BEIJING (AP) -- Global stocks and U.S. futures sank Thursday after the Federal Reserve indicated its benchmark interest rate will stay close to zero at least through 2023 but announced no additional stimulus plans.

London and Frankfurt opened lower. Shanghai, Tokyo, Seoul and Hong Kong all retreated.

The Fed said Wednesday it won't raise interest rates until inflation reaches 2%, which the U.S. central bank's own projections say won't happen until late 2023. Chairman Jerome Powell promised the Fed “we will not lose sight" of unemployed Americans but gave no indication of new stimulus.

Markets “hoped for the Fed to put policy money where the mouth is” but "ended up a tad disappointed,” Mizuho Bank said in a report. The Fed was “long on talk and short on action.”

Also Thursday, the Japanese central bank left its interest rates unchanged and gave no sign of possible stimulus plans.

In early trading, the FTSE 100 in London lost 0.7% to 6,038.88 and the DAX in Frankfurt shed 0.7% to 13,159.84. The CAC 40 in Paris lost 0.8% to 5,035.80.

On Wall Street, the future for the benchmark S&P 500 index fell 1.2% and that for the Dow Jones Industrial Average lost 1%.

On Wednesday, the S&P 500 lost 0.5% while the Dow gained 0.1%. The Nasdaq composite fell 1.3%.

In Asia, the Shanghai Composite Index lost 0.4% to 3,270.44 and the Nikkei 225 in Tokyo sank 0.7% to 23,319.37. The Hang Seng in Hong Kong retreated 1.6% to 24,340.85.

The Kospi in Seoul shed 1.2% to 2,406.17 while Sydney's S&P-ASX 200 declined 1.2% to 5,883.20.

India's Sensex retreated 0.5% to 39,088.73. New Zealand and Southeast Asia markets all retreated.

Global markets have recovered most of this year's losses, boosted by central bank infusions of credit into struggling economies and hopes for a coronavirus vaccine.

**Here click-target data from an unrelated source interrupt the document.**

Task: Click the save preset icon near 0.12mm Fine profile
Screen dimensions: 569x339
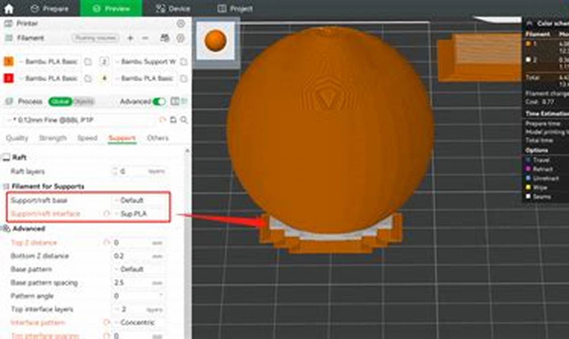Action: point(173,120)
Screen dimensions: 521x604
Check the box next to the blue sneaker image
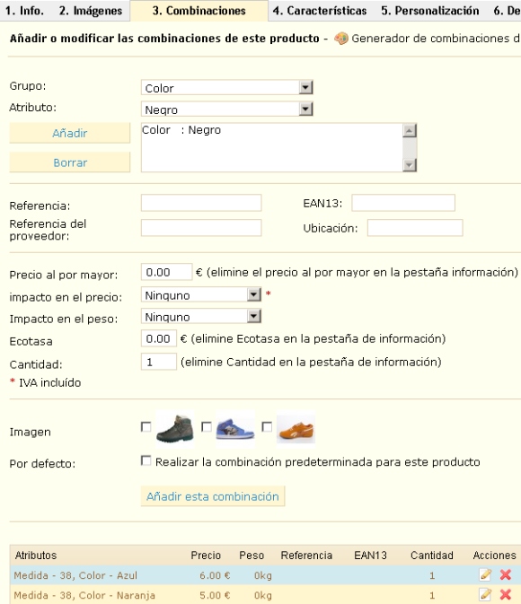click(x=207, y=427)
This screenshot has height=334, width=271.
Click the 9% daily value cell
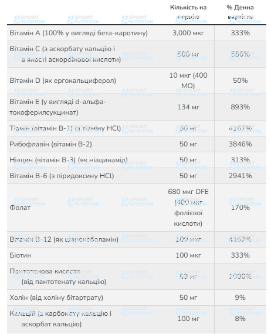(x=240, y=298)
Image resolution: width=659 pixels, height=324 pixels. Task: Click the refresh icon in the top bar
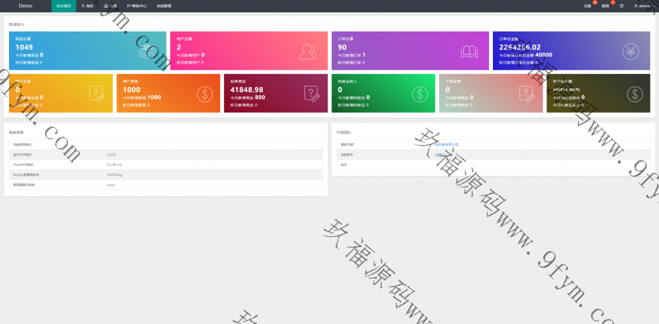(621, 6)
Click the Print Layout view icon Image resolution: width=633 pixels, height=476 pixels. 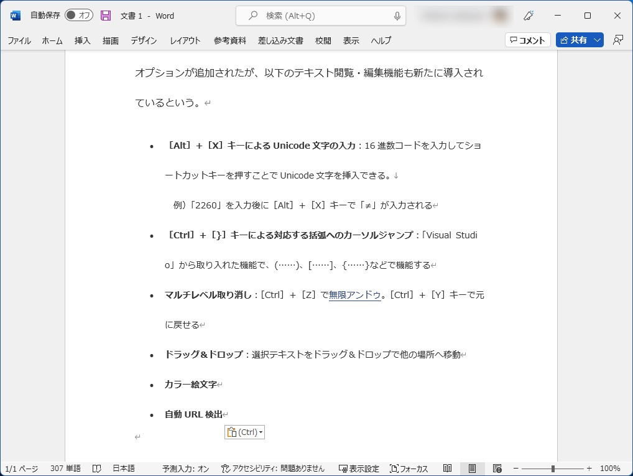pyautogui.click(x=473, y=469)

Forecasters warn, however, that the recovery might be too big and fast to be supported by uncertain economic activity.

U.S. investors are counting on Congress for a new support package after additional unemployment benefits that help to support consumer spending expired, but legislators are deadlocked on its possible size.

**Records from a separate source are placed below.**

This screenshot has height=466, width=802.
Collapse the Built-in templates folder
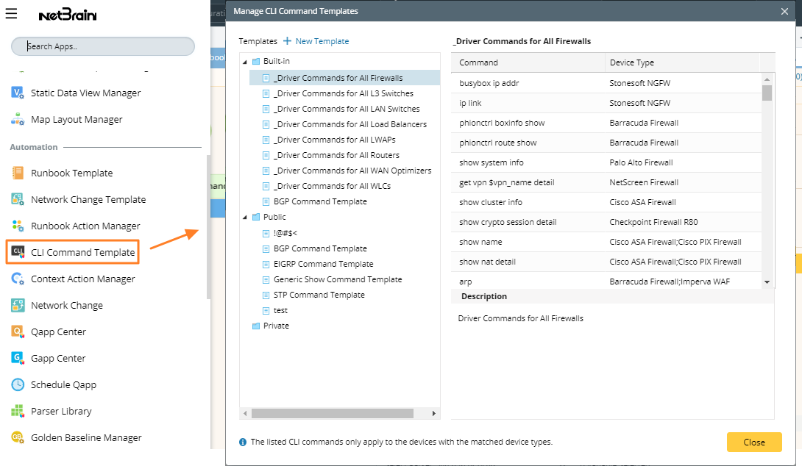coord(245,62)
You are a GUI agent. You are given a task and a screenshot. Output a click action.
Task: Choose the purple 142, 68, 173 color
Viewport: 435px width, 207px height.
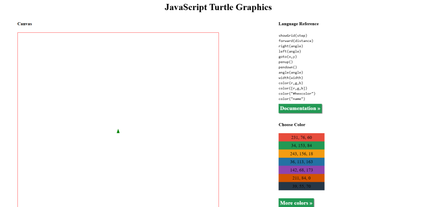tap(301, 170)
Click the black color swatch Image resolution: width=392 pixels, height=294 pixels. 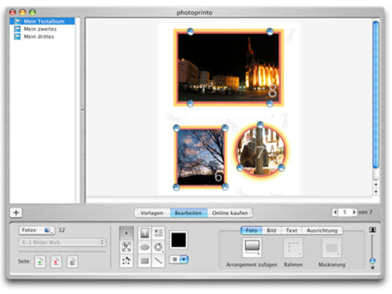178,240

Powell said the U.S. economy has recovered more quickly than expected.

The Fed forecast the economy will shrink 3.7% this year, an improvement over its June outlook of a 6.5% drop. The Fed projected an unemployment rate at the end of the year of 7.6% instead of the 9.3% projected in June.

“A full economic recovery is unlikely until people are confident that it is safe to re-engage in a wide variety of activities,” Powell said.

In energy markets, benchmark U.S. crude oil for October delivery lost 24 cents to $39.92 per barrel in electronic trading on the New York Mercantile Exchange. The contract rose $1.88 on Wednesday to $40.16. Brent crude oil for November delivery shed 21 cents to $41.01 per barrel in London. It gained $1.69 the previous session to $42.22.

The dollar declined to 104.73 yen from Wednesday's 105.01 yen. The euro edged up to $1.1803 from $1.1801.